Problem description:
Pull each line containing "will" from the data.
○ ○ ○ ○
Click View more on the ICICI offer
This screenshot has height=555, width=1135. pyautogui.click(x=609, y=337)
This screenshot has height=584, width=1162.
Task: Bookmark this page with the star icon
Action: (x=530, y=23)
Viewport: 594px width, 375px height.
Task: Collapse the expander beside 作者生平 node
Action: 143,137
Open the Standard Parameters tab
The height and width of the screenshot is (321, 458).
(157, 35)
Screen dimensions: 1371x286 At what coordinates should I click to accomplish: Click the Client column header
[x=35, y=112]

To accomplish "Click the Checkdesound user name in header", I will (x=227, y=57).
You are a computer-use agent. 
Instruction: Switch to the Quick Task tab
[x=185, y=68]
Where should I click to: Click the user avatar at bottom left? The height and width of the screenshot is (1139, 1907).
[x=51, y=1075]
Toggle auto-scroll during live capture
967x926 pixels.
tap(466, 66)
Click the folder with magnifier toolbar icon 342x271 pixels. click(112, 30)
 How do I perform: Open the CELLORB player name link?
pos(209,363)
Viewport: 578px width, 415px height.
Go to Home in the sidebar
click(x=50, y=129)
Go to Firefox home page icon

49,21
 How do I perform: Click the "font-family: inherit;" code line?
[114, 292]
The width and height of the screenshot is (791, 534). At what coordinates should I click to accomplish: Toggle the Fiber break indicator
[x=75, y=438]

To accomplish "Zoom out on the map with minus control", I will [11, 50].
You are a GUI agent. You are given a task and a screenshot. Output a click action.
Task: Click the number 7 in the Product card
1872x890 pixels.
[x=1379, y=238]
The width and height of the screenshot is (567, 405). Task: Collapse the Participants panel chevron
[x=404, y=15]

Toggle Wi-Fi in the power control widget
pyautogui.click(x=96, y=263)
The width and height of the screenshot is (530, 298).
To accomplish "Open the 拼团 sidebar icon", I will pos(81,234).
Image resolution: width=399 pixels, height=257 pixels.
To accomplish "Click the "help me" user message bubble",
○ ○ ○ ○
Solution to the problem:
To accomplish "Click the Checkdesound user name in header", I will (x=227, y=57).
To accomplish "Zoom out on the map with minus control", I will [11, 50].
To accomplish "Open the 拼团 sidebar icon", I will pos(81,234).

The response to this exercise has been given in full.